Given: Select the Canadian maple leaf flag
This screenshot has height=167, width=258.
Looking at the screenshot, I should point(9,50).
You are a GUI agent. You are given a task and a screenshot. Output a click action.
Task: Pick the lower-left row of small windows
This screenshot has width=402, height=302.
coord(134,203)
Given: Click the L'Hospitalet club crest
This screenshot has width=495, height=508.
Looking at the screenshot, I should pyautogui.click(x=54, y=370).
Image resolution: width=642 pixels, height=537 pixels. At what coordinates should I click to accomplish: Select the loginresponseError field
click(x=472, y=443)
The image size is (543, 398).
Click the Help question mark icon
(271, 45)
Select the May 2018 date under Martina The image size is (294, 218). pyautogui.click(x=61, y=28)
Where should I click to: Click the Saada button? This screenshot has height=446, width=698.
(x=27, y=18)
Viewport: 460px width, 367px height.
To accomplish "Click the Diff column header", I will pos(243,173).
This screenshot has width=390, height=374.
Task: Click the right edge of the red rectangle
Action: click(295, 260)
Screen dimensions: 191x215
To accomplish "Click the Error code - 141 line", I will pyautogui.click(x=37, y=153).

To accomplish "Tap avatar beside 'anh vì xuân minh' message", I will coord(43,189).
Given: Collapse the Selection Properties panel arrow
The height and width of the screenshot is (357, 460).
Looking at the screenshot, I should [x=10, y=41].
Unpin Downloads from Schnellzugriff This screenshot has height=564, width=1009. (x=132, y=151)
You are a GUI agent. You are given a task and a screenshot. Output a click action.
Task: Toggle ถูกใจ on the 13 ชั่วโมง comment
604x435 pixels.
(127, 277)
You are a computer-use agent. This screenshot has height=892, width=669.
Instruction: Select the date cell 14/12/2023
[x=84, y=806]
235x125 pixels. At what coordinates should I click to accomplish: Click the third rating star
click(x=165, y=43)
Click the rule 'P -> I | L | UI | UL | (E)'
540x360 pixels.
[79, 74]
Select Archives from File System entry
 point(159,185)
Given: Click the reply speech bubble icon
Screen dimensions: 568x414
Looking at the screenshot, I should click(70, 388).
□ □ □ □ □ □ □
* **Exercise aim**
Retype the entries exactly; leave nothing out.

* **Task output**
Given: Select the Canadian maple leaf flag
This screenshot has height=167, width=258.
Looking at the screenshot, I should point(9,50).
You are a GUI agent. You are given a task and a screenshot. Output a click action.
Task: Pick the lower-left row of small windows
This screenshot has width=402, height=302.
coord(134,203)
Given: Click the L'Hospitalet club crest
This screenshot has width=495, height=508.
Looking at the screenshot, I should pyautogui.click(x=54, y=370).
Image resolution: width=642 pixels, height=537 pixels. At what coordinates should I click to accomplish: Select the loginresponseError field
click(x=472, y=443)
The image size is (543, 398).
Click the Help question mark icon
(271, 45)
Select the May 2018 date under Martina The image size is (294, 218). pyautogui.click(x=61, y=28)
Where should I click to: Click the Saada button? This screenshot has height=446, width=698.
(x=27, y=18)
Viewport: 460px width, 367px height.
To accomplish "Click the Diff column header", I will pos(243,173).
This screenshot has width=390, height=374.
Task: Click the right edge of the red rectangle
Action: click(295, 260)
Screen dimensions: 191x215
To accomplish "Click the Error code - 141 line", I will pyautogui.click(x=37, y=153).

To accomplish "Tap avatar beside 'anh vì xuân minh' message", I will coord(43,189).
Given: Collapse the Selection Properties panel arrow
The height and width of the screenshot is (357, 460).
Looking at the screenshot, I should [x=10, y=41].
Unpin Downloads from Schnellzugriff This screenshot has height=564, width=1009. (x=132, y=151)
You are a GUI agent. You are given a task and a screenshot. Output a click action.
Task: Toggle ถูกใจ on the 13 ชั่วโมง comment
604x435 pixels.
(127, 277)
You are a computer-use agent. This screenshot has height=892, width=669.
Instruction: Select the date cell 14/12/2023
[x=84, y=806]
235x125 pixels. At what coordinates should I click to accomplish: Click the third rating star
click(x=165, y=43)
Click the rule 'P -> I | L | UI | UL | (E)'
540x360 pixels.
[79, 74]
Select Archives from File System entry
 point(159,185)
Given: Click the reply speech bubble icon
Screen dimensions: 568x414
Looking at the screenshot, I should click(70, 388).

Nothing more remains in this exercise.